Acyl-CoA:diacylglycerol acyltransferase (DGAT; EC 2.3.1.20) is a microsomal enzyme that plays a central role in the metabolism of cellular diacylglycerol lipids. It catalyzes the terminal and only committed step in triacylglycerol synthesis by using diacylglycerol (DAG) and fatty acyl CoA as substrates. MGAT uses mono-acylglycerol (MAG) and fatty acyl CoA as substrates. DGAT had been considered necessary for adipose tissue formation and essential for survival [Cases et al. (1998)].

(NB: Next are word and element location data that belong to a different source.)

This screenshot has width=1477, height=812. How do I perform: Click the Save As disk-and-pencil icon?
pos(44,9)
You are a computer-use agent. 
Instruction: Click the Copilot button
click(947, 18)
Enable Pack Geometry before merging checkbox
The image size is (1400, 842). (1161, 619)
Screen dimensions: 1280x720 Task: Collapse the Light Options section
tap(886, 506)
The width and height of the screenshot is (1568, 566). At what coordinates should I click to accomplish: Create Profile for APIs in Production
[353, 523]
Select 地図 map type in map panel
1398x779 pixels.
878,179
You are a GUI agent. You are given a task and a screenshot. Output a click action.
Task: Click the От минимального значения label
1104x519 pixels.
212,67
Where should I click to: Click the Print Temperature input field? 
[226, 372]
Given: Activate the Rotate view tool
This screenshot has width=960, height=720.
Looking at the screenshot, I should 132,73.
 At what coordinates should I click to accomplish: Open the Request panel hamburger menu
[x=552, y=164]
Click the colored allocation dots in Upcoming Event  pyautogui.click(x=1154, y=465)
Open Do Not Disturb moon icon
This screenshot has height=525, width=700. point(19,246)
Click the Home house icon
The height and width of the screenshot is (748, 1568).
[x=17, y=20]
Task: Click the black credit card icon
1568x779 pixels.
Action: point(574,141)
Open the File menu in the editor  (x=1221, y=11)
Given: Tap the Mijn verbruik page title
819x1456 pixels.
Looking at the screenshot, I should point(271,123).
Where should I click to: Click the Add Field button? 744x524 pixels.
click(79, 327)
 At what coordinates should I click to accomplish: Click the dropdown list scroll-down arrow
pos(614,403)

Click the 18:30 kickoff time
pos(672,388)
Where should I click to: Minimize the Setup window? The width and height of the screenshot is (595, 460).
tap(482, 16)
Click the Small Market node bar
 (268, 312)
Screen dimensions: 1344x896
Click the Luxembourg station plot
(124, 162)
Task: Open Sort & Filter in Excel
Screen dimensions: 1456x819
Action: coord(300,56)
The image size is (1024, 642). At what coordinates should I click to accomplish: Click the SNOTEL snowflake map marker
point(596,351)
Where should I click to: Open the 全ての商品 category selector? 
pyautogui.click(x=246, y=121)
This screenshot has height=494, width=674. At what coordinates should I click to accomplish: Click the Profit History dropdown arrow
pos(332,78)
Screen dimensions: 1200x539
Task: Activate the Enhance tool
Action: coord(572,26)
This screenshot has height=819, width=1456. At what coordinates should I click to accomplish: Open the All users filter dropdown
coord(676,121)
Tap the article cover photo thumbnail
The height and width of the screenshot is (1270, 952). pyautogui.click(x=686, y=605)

Oelkers et al. [Oelkers et al. (1998)] identified 2 novel and distinct partial human cDNAs by using the sequence of human acyl-CoA:cholesterol acyltransferase-1 (ACAT1) to screen EST databases: They isolated two ‘ACAT-related gene products’ from a hepatocyte cDNA library which they named ARGP1 and ARGP2. ARGP1 was found to be expressed in numerous human adult tissues and tissue culture cell lines, whereas the expression of ARGP2 was more restricted. The ARGP1 cDNA encodes a protein of 488 amino acids with 9 predicted transmembrane domains, a potential N-linked glycosylation site, and a putative tyrosine phosphorylation motif. Comparison to ACAT1 revealed 22% amino acid identity over the entire molecule. Northern blot analysis of ARGP1 indicated ubiquitous expression with a great variability in level of expression. There was high expression in the adrenal cortex, adrenal medulla, testes, and small intestine, with moderate expression in thyroid, stomach, heart, skeletal muscle, and liver. A 2.0-kb transcript was invariable in all tissues examined, while a 2.4-kb transcript was observed in about half the tissues.
Later, Cheng et al. [Cheng et al. (2001)] cloned DGAT1 from an adipose tissue cDNA library and identified a splice variant, which they designated DGATsv. This DGATsv contains a 77-nucleotide insert of unspliced intron with an in-frame stop codon. It is a truncated form of DGAT1 that terminates at Arg387. Thereby 101 residues from the C-terminus are deleted, including the putative active site. By gel filtration, coimmunoprecipitation, and SDS-PAGE of cross-linked recombinant proteins, the authors determined that both DGAT1 and DGATsv form dimers and tetramers. When coexpressed, the 2 variants formed heterocomplexes.
Smith and co-workers [Smith et al., (2000)] demonstrated that DGAT-deficient mice which were generated by targeted disruption were viable and still synthesized triglycerides. Moreover they found that these mice were lean and resistant to diet-induced obesity. The obesity resistance involved increased energy expenditure and increased activity. DGATt deficiency also altered triglyceride metabolism in other tissues. This includes the mammary gland, where lactation was defective in DGAT −/− females. Smith et al. [Smith et al., (2000)] concluded that multiple mechanisms exist for triglyceride synthesis and suggested that the selective inhibition of DGAT-mediated triglyceride synthesis may be useful for treating obesity.
Buhman et al. [Buhman et al., (2002)] analyzed the DGAT1-deficient mouse model and found that DGAT1 was not essential for quantitative dietary triacylglycerol absorption, even in mice fed a high-fat diet, or for the synthesis of chylomicrons. However, DGAT1 null mice had reduced postabsorptive chylomicronemia 1 hour after a high-fat challenge. When chronically fed a high-fat diet, they accumulated neutral lipid droplets in the cytoplasm of enterocytes, suggesting reduced triacylglycerol absorption. Analysis of intestine from DGAT1 null mice revealed that the activity of enzymes involved in triacylglycerol synthesis, DGAT2 and diacylglycerol transacylase, may help to compensate for the absence of DGAT1. Using the positional candidate approach, Grisart et al. [Grisart et al. (2002)] mapped a quantitative trait locus with a major effect on milk composition in dairy cattle to the centromeric end of bovine chromosome 14, where the DGAT1 gene maps. They identified a nonconservative Lys232 to Ala substitution in the DGAT1 gene that had a major effect on milk yield and characteristics, including fat content.